**Exercises to complete:**
• 1. Decide whether each statement agrees with the excerpt below on Relevent's lawsuit against the U.S. Soccer Federation: (a) the federation rejected the proposal to bring Barcelona S.C. and Guayaquil City to Hard Rock on May 5; (b) the FIFA Council's opinion has been officially codified in FIFA's Laws of the Game; (c) the state supreme court in New York is the highest court in that state. Answer yes or no for each and quote the deciding words of the excerpt.
• 2. Reproduce the part of the excerpt below on Relevent's lawsuit from "Interestingly, the court" to "resident) Carlos Cordiero.", keeping every word and punctuation mark unchanged.

**Excerpted passage:**
It appears that, without fanfare, Relevent tried again, this time attempting to bring two Ecuadorean clubs (Barcelona S.C. and Guayaquil City) to Hard Rock on May 5. This time, the U.S. Federation more directly rejected the proposal.
According to the Relevent complaint, the federation’s refusal to sanction the game is in violation of Federation Bylaw 102, which states the federation’s purpose is, “to promote, govern, coordinate, and administer the growth and development of soccer in all its recognized forms in the United States for all persons of all ages and abilities, including national teams and international games and tournaments.”
On Tuesday, the federation responded, claiming that sanctioning of the game would be in violation of FIFA’s guidelines. Therefore, allowing the game to be played would be detrimental to the game and in violation of Bylaw 102.
While the FIFA Council did make its opinion known on the Miami league game matter last year, that opinion has not yet officially been codified in FIFA’s Laws of the Game. The crux of Relevent’s argument is that the Council’s opinion should not be interpreted as official rule.
Interestingly, the court filing in New York Supreme Court (note: the state supreme court in New York is not the highest court, instead generally serving as a civil trial court) confirms reporting from last year that Relevent Sports made efforts to bring the aborted Copa Libertadores final to Miami, and lays the blame for the failure to land the game at the feet of the USSF president (and Miami resident) Carlos Cordiero.
“At the end of 2018, when fan violence prevented the finals of the Copa Libertadores from taking place in Argentina as scheduled, Relevent and Mr. Ross reached out to USSF and its President, Carlos Cordeiro, to offer to stage the final in Miami, Florida. USSF and Cordeiro effectively refused to engage.”
This is the third Miami-adjacent lawsuit pending for the USSF. The now-defunct North American Soccer League has filed a lawsuit contending that it has violated anti-trust regulations, and a lawsuit spearheaded by local club The Miami FC to the Court of Arbitration for Sport is asking that promotion and relegation be introduced in the American club game.

**Given data:**
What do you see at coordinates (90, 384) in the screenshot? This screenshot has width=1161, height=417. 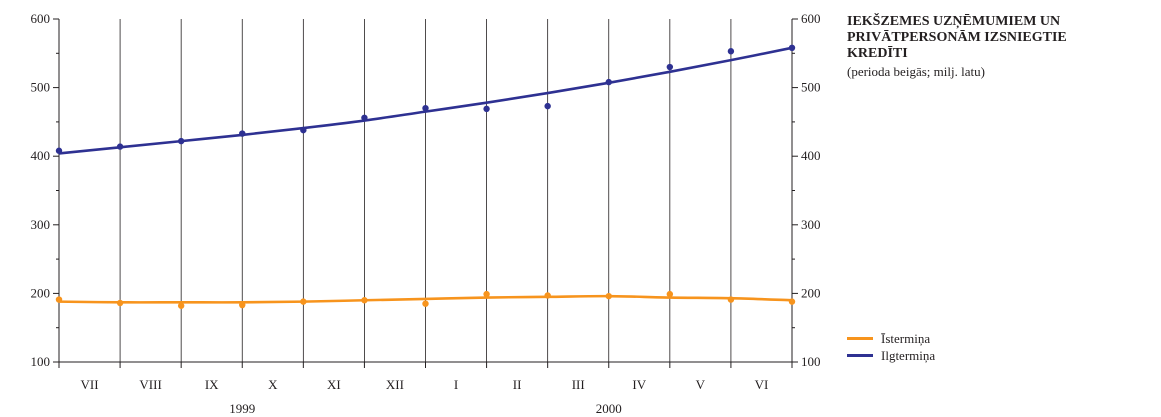 I see `month-label: VII` at bounding box center [90, 384].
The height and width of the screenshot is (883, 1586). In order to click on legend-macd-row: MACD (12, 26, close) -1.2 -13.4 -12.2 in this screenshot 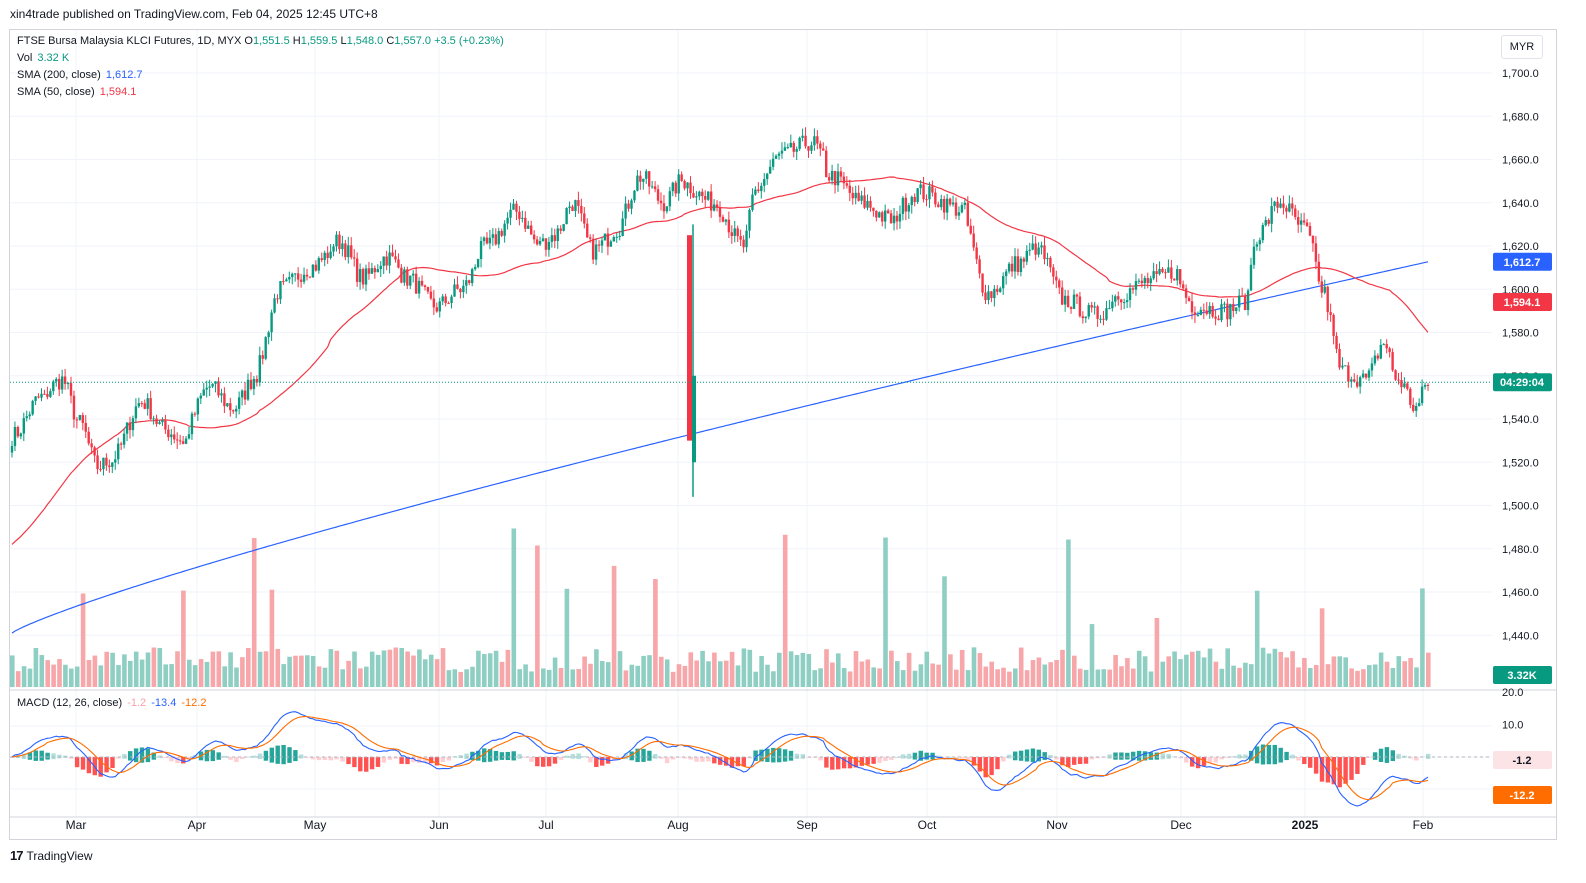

**Answers:**
• 1.
(a) Yes: "This time, the U.S. Federation more directly rejected the proposal."
(b) No: "that opinion has not yet officially been codified in FIFA’s Laws of the Game."
(c) No: "the state supreme court in New York is not the highest court"

• 2.
Interestingly, the court filing in New York Supreme Court (note: the state supreme court in New York is not the highest court, instead generally serving as a civil trial court) confirms reporting from last year that Relevent Sports made efforts to bring the aborted Copa Libertadores final to Miami, and lays the blame for the failure to land the game at the feet of the USSF president (and Miami resident) Carlos Cordiero.